Environment: Hadoop, Hive, SQOOP, Spark, Oozie, Cloudera Manager, Tableau
Confidential
Java Developer
Responsibilities:
- Developed the J2EE application based on the Service Oriented Architecture by employing SOAP and other tools for data exchanges and updates.
- Developed the functionalities using Agile Methodology.
- Used Apache Maven for project management and building the application.
- Worked in all the modules of the application which involved front-end presentation logic developed using Spring MVC, JSP, JSTL and JavaScript, Business objects developed using POJOs and data access layer using Hibernate framework.

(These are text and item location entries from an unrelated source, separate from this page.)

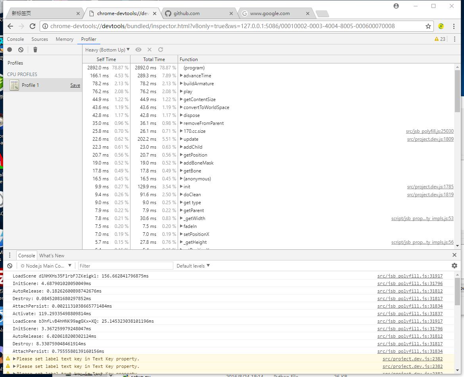Open DevTools three-dot customize menu
464x377 pixels.
pyautogui.click(x=454, y=39)
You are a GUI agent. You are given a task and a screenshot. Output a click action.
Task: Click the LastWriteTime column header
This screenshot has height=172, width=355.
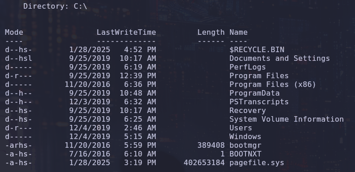(x=126, y=32)
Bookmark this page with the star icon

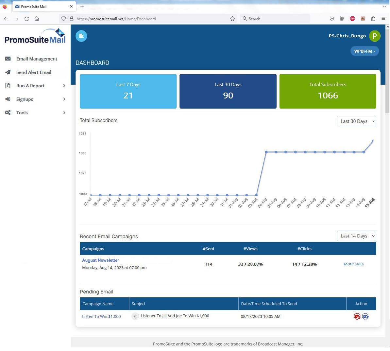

- Used JAX-RS (REST) for producing web services and involved in writing programs to consume the web services with Apache CXF framework.
- Used Restful API and SOAP web services for internal and external consumption.
- Used Spring ORM module for integration with Hibernate for persistence layer.
- Involved in writing Hibernate Query Language (HQL) for persistence layer.
- Used Spring MVC, Spring AOP, Spring IOC, Spring Transaction and Oracle to create Club Systems Component.
- Wrote backend jobs based on Core Java & Oracle Data Base to be run daily/weekly.
- Coding the core modules of the application compliant with the Java/J2EE coding standards and Design Patterns.
- Written Java Script, HTML, CSS, Servlets, and JSP for designing GUI of the application.
- Worked on Service-side and Middle-tier technologies, extracting catching strategies/solutions.
- Design data access layer using Data Access Layer J2EE patterns. Implementing the MVC architecture Struts Framework for handling databases across multiple locations and display information in presentation layer.
- Used XPath for parsing the XML elements as part of business logic processing.
Environment: Java, Struts 1.2, Hibernate 3.0, JSP, JavaScript, HTML, XML, Oracle, Eclipse, JBoss Application Server, ANT, CVS, and SQL.